JetBlue’s proposal could raise greater antitrust concerns
Businesses generally do not reject all-cash offers that are 50% higher than the accepted offer. But Spirit’s board did just that, saying JetBlue’s proposal raised greater antitrust hurdles. While it’s hard to guess the board’s rejection of JetBlue’s $33/share cash offer, it appears JetBlue’s proposal would have been more likely to be challenged by the DOJ.
First, there is a greater overlap of routes between JetBlue and Spirit. While Frontier is based primarily in the West, JetBlue and Spirit fly primarily in the East. As a result, the merger of JetBlue and Spirit would result in even greater concentration at the city-pair level.

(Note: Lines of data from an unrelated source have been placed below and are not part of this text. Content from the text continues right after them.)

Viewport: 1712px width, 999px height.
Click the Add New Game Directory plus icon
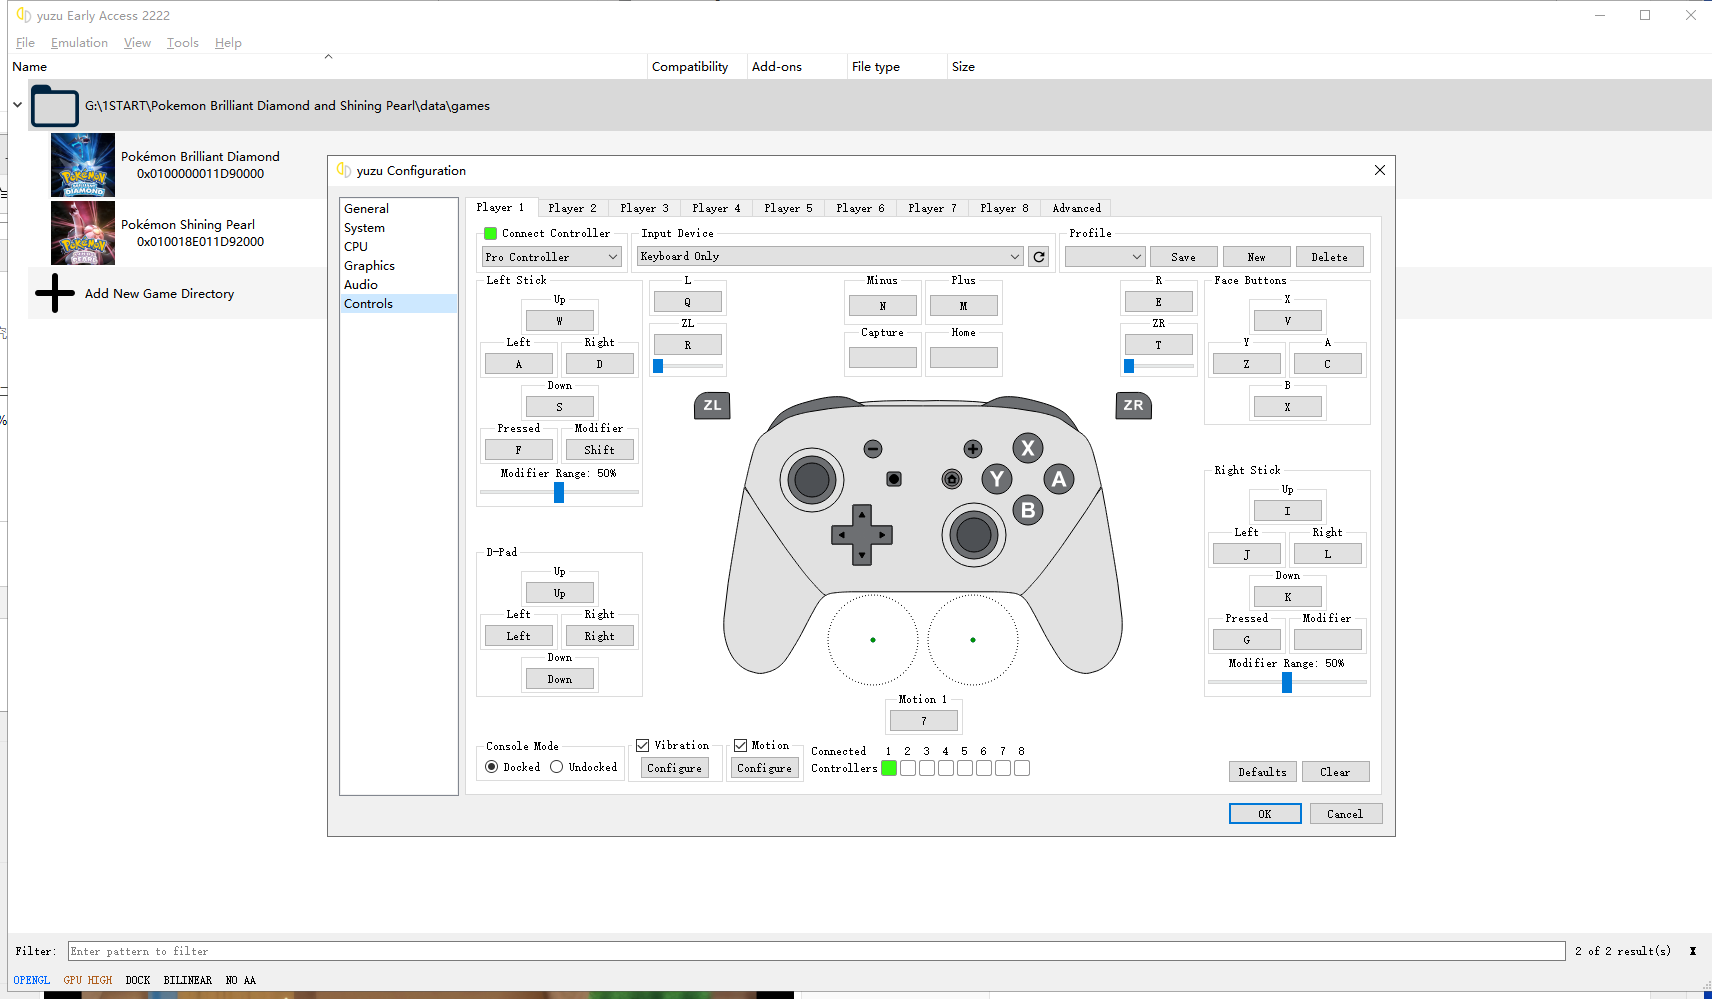pyautogui.click(x=55, y=293)
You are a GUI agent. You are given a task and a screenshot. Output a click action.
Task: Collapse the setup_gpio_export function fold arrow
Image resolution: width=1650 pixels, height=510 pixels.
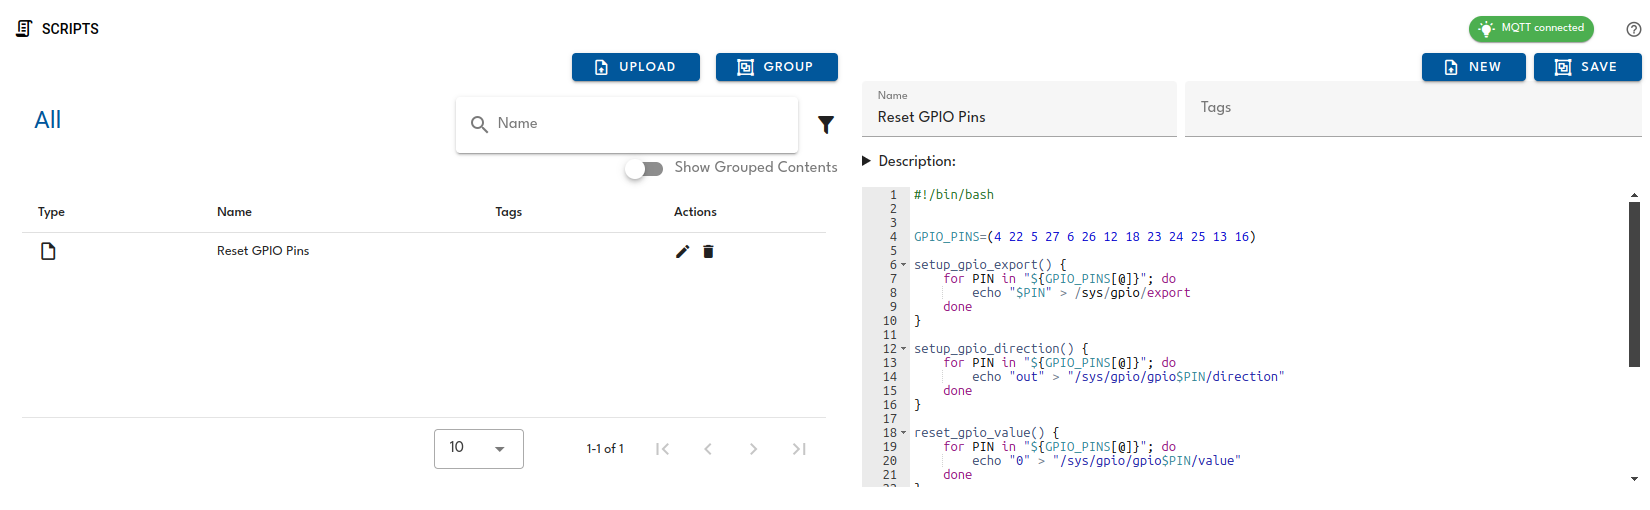click(904, 265)
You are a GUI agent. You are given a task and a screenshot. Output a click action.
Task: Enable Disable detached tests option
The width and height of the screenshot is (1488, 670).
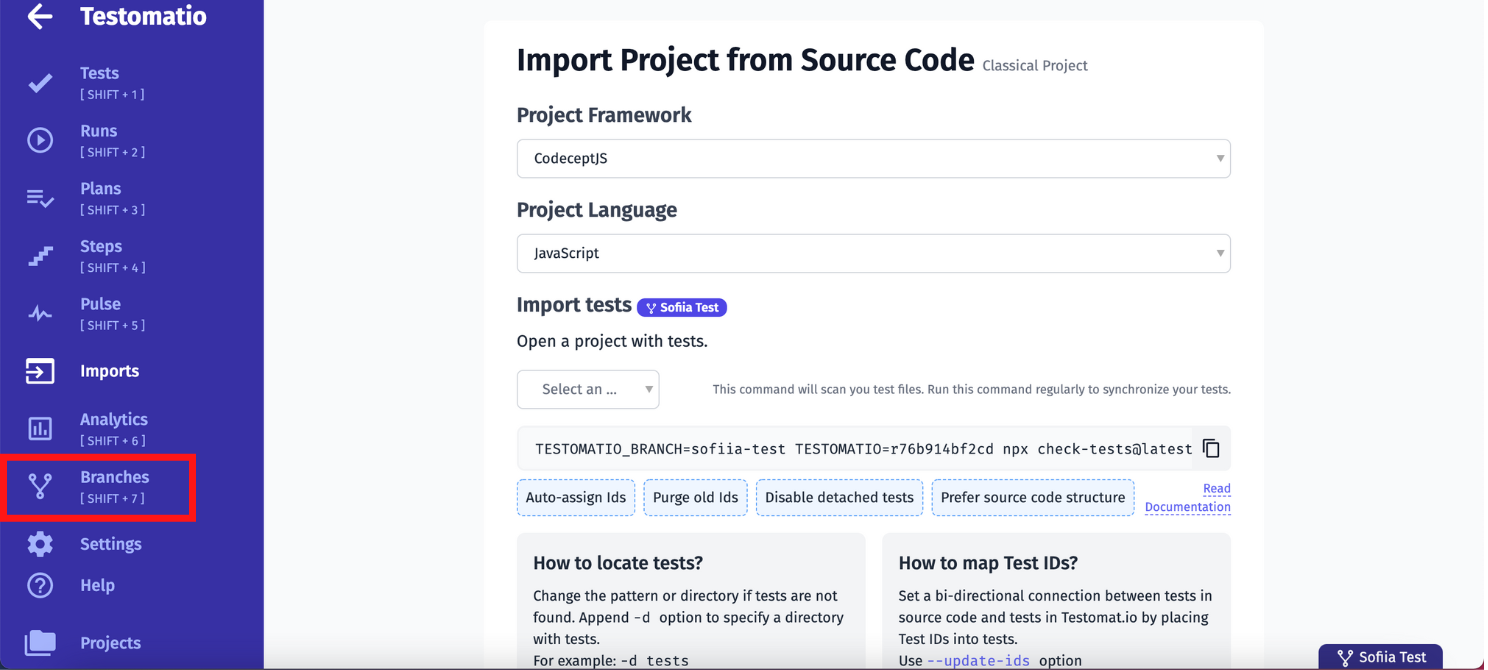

In one case, Fort Lauderdale-Hollywood International Airport, the combined company would be responsible for about half of all departures.
Second, acquiring JetBlue would eliminate a ULCC carrier from the market instead of creating a ULCC juggernaut, as Spirit-Frontier promises. JetBlue uses a full-price business model, offering many more services and amenities at higher prices. According to reports, JetBlue would integrate the Spirit fleet into its existing business rather than operating Spirit as a separate ULCC.
Third, JetBlue is already in the DOJ’s crosshairs over an alleged anti-competitive combination. The DOJ is currently in a lawsuit against JetBlue’s Northeast Alliance (“NEA”) with American Airlines in federal court, with the trial set to begin in September. The NEA covers operations at four major airports in the Northeast – Logan in Boston, John F. Kennedy and LaGuardia in New York, and Newark Liberty in New Jersey. According to the lawsuit, the deal is effectively a merger that eliminates competition between JetBlue and American at airports where JetBlue and American have a substantial presence. While the fate of a proposed Spirit-JetBlue merger may not necessarily be linked to the NEA litigation, the DOJ is unlikely to ignore competition concerns raised by the NEA when assessing the legality of a project. acquisition of Spirit.
Will the DOJ challenge a Spirit-Frontier merger?
While less problematic than a combination with JetBlue, the Spirit-Frontier merger still faces headwinds at the DOJ. As highlighted above, the merger raises significant concentration issues for many city pairs and has been the subject of public opposition from lawmakers, interest groups and high-profile antitrust commentators. . The merger occurs in an industry that has seen several anti-competitive mergers over the past two decades and is currently under investigation by the DOJ, which has already issued a second information request to Spirit and Frontier. Finally, agencies under the Biden administration seem more willing to challenge mergers than under previous administrations. Overall, then, it seems the Spirit-Frontier merger will likely require material concessions from the merging parties for the deal to avoid a legal challenge. Based on the effects of recent airline mergers, this should be a good thing for airline passengers.